Как-то раз, сидя в конце стола, он завел с Довидукасом такой разговор.

— Вот ты, дурья твоя голова, знаешь, к примеру, кто такой был Гедиминас? Где тебе знать! Он был Великий литовский князь. И к тому же мудрый человек. Ведь и среди вельмож попадаются олухи, правда, не совсем такие, как ты. Так вот, Гедиминас и поручил управлять своим хозяйством, то бишь княжеством (вместе с троном), не кому-нибудь из старших сыновей, которых у него была целая дюжина, а самому младшему, его Яунутисом звали. Понятно тебе, дурачок, чего ради я, твой старший брат, долблю это тебе, младшему?

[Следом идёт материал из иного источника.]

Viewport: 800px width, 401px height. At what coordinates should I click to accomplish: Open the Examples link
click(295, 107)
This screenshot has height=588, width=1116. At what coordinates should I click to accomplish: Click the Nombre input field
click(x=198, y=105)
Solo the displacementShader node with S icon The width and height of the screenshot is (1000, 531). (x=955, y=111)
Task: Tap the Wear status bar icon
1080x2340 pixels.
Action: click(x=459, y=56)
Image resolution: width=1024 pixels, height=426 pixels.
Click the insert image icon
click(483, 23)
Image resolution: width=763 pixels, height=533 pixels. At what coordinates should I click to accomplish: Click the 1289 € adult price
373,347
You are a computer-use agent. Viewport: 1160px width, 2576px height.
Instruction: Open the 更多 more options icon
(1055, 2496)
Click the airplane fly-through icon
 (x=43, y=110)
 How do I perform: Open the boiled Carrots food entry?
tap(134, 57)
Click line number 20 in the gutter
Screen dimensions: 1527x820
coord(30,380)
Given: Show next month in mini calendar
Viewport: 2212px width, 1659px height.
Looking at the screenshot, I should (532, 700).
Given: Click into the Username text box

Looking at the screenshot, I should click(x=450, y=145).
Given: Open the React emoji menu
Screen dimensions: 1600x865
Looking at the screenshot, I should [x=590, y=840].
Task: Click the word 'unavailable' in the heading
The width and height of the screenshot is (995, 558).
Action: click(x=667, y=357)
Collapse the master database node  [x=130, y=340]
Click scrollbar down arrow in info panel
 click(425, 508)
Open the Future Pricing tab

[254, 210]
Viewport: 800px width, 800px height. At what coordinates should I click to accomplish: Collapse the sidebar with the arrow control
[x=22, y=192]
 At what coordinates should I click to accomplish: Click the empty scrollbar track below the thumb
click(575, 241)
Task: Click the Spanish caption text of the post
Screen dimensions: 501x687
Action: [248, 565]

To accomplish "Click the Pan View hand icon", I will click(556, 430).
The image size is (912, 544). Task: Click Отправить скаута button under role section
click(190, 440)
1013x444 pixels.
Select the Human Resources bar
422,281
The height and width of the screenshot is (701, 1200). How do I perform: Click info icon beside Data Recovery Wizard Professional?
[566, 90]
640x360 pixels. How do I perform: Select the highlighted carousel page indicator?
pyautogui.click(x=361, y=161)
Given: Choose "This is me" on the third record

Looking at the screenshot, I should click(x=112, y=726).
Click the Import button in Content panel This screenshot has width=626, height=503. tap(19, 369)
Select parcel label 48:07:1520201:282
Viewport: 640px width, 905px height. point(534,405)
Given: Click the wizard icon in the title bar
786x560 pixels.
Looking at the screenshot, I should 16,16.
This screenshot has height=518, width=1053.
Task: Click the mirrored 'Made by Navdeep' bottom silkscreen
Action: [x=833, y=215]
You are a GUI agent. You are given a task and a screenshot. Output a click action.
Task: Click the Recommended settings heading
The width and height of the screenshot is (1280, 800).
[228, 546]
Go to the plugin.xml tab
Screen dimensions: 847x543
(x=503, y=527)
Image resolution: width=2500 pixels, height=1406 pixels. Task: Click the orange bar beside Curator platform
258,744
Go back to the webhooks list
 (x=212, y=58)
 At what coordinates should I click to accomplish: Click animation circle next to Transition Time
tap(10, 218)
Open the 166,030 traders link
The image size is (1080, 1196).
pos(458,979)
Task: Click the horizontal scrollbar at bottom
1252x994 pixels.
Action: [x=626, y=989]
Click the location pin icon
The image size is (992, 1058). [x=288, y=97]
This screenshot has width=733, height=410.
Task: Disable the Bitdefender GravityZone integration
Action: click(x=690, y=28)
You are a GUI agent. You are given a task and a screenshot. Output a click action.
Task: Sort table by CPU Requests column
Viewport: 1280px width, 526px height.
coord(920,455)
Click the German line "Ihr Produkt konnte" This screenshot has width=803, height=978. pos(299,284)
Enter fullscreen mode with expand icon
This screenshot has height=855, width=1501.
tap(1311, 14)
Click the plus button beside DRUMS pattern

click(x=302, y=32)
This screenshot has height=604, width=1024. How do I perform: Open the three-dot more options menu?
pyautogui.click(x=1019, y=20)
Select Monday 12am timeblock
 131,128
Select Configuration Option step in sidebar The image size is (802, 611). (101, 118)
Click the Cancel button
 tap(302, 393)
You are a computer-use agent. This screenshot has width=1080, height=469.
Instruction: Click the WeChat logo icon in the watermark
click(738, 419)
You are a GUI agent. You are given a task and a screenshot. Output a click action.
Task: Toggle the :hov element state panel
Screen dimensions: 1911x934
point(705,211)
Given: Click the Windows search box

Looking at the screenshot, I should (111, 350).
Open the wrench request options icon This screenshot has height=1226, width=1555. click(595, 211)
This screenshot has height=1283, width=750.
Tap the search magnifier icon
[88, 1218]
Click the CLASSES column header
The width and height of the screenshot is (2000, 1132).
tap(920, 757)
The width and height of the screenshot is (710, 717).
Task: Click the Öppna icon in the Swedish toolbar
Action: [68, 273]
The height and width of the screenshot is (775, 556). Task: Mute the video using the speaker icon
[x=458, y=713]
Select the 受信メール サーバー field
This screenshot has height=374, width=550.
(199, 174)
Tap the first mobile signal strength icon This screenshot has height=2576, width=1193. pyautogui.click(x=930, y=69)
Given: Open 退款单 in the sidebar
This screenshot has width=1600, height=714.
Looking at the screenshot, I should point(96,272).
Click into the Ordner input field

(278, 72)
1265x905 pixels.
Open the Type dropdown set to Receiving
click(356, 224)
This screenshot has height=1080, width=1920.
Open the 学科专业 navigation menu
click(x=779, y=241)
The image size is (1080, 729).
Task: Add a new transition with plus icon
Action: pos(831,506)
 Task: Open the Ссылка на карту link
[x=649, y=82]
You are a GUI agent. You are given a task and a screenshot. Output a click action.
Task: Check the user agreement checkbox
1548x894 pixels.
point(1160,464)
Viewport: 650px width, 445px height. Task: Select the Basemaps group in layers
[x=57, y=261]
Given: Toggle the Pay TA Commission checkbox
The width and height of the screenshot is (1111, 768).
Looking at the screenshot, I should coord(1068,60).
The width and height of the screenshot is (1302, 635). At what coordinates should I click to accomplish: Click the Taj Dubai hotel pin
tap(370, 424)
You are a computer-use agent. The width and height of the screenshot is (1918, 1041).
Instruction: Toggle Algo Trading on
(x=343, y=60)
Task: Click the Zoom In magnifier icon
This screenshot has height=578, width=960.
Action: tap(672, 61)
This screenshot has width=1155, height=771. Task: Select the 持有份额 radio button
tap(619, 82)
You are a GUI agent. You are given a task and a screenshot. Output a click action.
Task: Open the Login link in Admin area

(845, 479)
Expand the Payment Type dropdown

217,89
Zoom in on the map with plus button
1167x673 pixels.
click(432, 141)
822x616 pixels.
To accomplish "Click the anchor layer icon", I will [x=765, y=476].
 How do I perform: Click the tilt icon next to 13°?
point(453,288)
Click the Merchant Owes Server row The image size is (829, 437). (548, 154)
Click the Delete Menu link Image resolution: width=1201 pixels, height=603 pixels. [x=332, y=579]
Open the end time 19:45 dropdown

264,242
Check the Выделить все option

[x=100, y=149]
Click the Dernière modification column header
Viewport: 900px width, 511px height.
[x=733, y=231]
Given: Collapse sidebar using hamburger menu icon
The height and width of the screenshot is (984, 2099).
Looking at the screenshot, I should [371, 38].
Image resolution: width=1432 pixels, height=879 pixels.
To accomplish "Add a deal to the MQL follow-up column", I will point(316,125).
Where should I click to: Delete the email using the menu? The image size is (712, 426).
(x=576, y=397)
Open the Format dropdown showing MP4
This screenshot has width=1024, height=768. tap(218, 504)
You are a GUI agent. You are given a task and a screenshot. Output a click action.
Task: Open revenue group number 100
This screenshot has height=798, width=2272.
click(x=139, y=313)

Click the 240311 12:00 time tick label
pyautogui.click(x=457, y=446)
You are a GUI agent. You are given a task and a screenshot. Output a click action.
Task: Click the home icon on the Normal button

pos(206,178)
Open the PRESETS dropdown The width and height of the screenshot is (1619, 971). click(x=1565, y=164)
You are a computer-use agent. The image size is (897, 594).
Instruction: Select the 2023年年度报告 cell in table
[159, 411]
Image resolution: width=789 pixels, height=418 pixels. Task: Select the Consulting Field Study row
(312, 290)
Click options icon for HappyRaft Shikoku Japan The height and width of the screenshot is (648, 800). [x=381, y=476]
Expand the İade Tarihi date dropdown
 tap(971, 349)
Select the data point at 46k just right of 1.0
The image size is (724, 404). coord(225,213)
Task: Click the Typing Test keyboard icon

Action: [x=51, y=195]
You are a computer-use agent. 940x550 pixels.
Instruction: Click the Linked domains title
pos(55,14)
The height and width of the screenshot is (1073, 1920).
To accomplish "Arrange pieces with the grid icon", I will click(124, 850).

Довидукас, который приволок в избу различную упряжь для починки, сердито огрызнулся:

— Вот еще! Недосуг мне разбираться с твоими, как их там, Гадаминасами или Гидоминасами! Вот, взгляни, все полопалось, не упряжь — одни веревки, да и те истерлись. Связываю, привязываю, конца-краю этому не видно. Кожаную бы надо. Люди скажут, мы с тобой вдвоем с парой лошадей управиться не можем. Ты, Раполас, хоть бы малость на пашне подсобил, а? Мы бы тогда с тобой вместе землю обрабатывали, глядишь, и прокормились бы. Я так люблю пахать, мне любую работу только подавай. Да ведь сам видишь: не под силу мне это одному, придется нам с тобой умереть с голоду…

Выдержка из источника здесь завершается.